- **Direction**
Write out every line of the data from the one containing "Where should I" down to the one containing "Action: 265,54", including both of those lines.

- **Data section**
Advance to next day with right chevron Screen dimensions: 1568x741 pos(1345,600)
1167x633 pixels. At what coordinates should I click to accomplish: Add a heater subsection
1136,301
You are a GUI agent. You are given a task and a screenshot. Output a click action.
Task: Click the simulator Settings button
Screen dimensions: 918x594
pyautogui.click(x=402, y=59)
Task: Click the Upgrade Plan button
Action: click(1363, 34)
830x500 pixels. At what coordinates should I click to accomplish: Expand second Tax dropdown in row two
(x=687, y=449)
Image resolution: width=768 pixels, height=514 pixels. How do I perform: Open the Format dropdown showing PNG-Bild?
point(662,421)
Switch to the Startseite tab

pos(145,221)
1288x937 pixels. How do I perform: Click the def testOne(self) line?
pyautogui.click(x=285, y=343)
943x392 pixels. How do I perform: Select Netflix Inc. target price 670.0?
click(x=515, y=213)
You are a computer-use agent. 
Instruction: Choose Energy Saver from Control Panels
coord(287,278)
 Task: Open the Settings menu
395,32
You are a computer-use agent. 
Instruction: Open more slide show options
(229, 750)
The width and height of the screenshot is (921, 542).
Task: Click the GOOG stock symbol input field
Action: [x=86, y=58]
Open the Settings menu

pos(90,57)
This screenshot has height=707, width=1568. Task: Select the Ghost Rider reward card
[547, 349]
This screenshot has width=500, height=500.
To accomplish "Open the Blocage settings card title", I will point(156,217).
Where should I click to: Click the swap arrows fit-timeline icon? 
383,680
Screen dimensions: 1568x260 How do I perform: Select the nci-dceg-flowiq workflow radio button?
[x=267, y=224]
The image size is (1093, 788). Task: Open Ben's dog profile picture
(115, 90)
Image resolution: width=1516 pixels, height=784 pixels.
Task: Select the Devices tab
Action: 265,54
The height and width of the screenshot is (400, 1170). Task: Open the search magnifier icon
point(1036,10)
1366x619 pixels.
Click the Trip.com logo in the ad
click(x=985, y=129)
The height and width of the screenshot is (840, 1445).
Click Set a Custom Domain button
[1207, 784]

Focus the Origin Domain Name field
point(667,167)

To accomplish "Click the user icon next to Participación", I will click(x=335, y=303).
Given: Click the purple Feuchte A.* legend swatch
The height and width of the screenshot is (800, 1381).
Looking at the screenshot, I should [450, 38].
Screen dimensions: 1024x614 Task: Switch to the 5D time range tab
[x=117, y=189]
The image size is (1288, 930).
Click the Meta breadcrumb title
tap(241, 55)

- **Written response**
Where should I click to: Click the swap arrows fit-timeline icon? 
383,680
Screen dimensions: 1568x260 How do I perform: Select the nci-dceg-flowiq workflow radio button?
[x=267, y=224]
The image size is (1093, 788). Task: Open Ben's dog profile picture
(115, 90)
Image resolution: width=1516 pixels, height=784 pixels.
Task: Select the Devices tab
Action: 265,54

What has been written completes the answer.